There's a new trend in the news business that calls for newspapers to go "hyperlocal." An out-of-state visitor who recently spoke in Whitefish summed it up by saying, "Local, local, local."

Here at the Whitefish Pilot, we don't give lip service to the word "local." We mean business when we say we cover the local news. It's hard work, and we actually do it.

Our sportswriter, for example, actually goes to local sporting events and writes about what he saw, not what he imagined. Our readers will find write-ups about all the games and races every week, not just seasonal bios or wrap-ups. If a reader wants to know who won a game — we'll tell you.

The Pilot also has a full page devoted to letters and opinion pieces so locals have the opportunity to express their ideas and views. We don't set aside space for regular columns by nonresidents who write about issues in other parts of the country.

We also run engagement, wedding and birth announcements and obituaries. In fact, we help people write engagement, wedding and birth announcements and obituaries. People's lives matter.

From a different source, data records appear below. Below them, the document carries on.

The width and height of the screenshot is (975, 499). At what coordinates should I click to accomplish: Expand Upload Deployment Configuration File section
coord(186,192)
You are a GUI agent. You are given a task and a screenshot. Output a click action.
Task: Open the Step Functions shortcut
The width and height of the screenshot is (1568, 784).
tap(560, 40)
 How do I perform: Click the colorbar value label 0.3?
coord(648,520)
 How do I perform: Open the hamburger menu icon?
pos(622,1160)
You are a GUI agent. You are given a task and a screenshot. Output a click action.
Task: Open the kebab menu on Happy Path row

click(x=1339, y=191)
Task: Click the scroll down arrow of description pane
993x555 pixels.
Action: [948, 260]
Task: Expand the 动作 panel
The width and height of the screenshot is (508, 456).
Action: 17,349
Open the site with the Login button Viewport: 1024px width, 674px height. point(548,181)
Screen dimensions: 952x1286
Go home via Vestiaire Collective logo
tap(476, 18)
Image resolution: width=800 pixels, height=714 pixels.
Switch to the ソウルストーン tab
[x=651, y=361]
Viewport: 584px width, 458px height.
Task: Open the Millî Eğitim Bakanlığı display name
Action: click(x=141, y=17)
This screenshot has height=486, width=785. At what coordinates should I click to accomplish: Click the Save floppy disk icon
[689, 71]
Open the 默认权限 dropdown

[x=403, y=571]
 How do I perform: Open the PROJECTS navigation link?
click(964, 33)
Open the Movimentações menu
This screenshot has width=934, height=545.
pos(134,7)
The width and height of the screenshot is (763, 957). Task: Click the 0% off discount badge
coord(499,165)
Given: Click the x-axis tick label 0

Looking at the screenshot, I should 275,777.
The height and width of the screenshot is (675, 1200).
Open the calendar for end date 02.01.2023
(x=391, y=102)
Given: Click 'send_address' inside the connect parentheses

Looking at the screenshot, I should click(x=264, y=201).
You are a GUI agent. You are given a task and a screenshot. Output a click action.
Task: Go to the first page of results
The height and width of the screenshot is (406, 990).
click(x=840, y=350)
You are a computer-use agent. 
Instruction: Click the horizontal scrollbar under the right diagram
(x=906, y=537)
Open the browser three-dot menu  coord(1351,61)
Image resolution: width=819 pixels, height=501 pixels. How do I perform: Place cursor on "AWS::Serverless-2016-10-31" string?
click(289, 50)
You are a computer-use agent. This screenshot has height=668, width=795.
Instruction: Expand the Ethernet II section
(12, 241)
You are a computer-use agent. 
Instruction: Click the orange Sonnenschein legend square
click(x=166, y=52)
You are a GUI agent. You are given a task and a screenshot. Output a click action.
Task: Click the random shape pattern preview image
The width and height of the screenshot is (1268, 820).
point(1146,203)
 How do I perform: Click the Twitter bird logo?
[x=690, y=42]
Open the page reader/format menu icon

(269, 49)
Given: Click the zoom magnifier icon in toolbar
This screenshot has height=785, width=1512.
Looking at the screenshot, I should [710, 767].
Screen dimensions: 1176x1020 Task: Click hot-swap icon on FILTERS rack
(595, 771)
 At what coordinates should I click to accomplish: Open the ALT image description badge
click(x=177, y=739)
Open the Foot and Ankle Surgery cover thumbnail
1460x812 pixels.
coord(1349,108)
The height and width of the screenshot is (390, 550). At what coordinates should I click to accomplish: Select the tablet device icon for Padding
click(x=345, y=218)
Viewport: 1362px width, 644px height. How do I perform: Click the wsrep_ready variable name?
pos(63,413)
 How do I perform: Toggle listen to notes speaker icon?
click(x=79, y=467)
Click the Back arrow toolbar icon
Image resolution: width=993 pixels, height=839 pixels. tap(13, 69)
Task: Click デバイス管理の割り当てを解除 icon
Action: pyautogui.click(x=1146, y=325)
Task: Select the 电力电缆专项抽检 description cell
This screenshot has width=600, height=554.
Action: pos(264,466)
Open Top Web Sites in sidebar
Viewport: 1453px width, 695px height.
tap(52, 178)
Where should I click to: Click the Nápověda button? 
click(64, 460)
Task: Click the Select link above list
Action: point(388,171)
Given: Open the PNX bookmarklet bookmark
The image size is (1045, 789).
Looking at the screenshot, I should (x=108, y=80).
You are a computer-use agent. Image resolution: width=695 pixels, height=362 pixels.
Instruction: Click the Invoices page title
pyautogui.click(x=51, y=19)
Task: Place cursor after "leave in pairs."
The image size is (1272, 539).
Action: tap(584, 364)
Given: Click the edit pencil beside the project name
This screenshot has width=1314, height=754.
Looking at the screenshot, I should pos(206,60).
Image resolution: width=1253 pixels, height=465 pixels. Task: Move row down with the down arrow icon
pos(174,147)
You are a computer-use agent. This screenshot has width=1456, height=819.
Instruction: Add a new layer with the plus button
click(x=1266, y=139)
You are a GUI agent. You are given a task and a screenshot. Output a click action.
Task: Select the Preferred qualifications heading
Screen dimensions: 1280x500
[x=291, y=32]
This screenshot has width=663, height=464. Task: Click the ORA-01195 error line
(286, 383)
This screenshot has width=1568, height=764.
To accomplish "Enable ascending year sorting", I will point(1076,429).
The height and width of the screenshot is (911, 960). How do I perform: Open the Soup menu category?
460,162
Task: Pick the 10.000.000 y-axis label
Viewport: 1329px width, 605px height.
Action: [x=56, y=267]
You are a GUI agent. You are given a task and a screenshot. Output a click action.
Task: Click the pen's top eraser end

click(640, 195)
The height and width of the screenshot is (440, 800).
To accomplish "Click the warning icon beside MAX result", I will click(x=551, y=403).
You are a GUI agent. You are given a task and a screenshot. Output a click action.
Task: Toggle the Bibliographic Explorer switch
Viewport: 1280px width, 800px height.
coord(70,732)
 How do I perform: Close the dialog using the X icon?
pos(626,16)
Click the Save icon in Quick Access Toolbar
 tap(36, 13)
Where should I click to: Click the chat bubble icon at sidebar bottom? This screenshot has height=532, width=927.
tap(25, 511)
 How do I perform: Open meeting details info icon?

When a local asks us to run an announcement for a small fundraiser — a garage sale, a flower sale, a rummage sale, a bake sale — we don't turn them down because they're not important enough to be recognized.

We don't pack the back pages of our paper with filler material — horoscopes, nonlocal movie and book reviews, columns by out-of-state skiers and faraway chefs. Readers can get all that stuff for free online. Our focus is on local news.

And we don't cherry pick the news, either. Instead of only writing stories that are trendy, hip and entertaining, we provide the news that Whitefish residents need to know so they can be informed and participatory members of our community.

And we do it in a timely manner. We don't report stories that other newspapers ran several weeks earlier.

Take election coverage. The Whitefish Pilot interviewed all contested legislative candidates running in the Whitefish area in this year's primary election. We also interviewed all three sheriff's candidates one by one and ran biographies on all contested countywide judicial candidates.

But we're not done. We'll be following up with more interviews before the fall election.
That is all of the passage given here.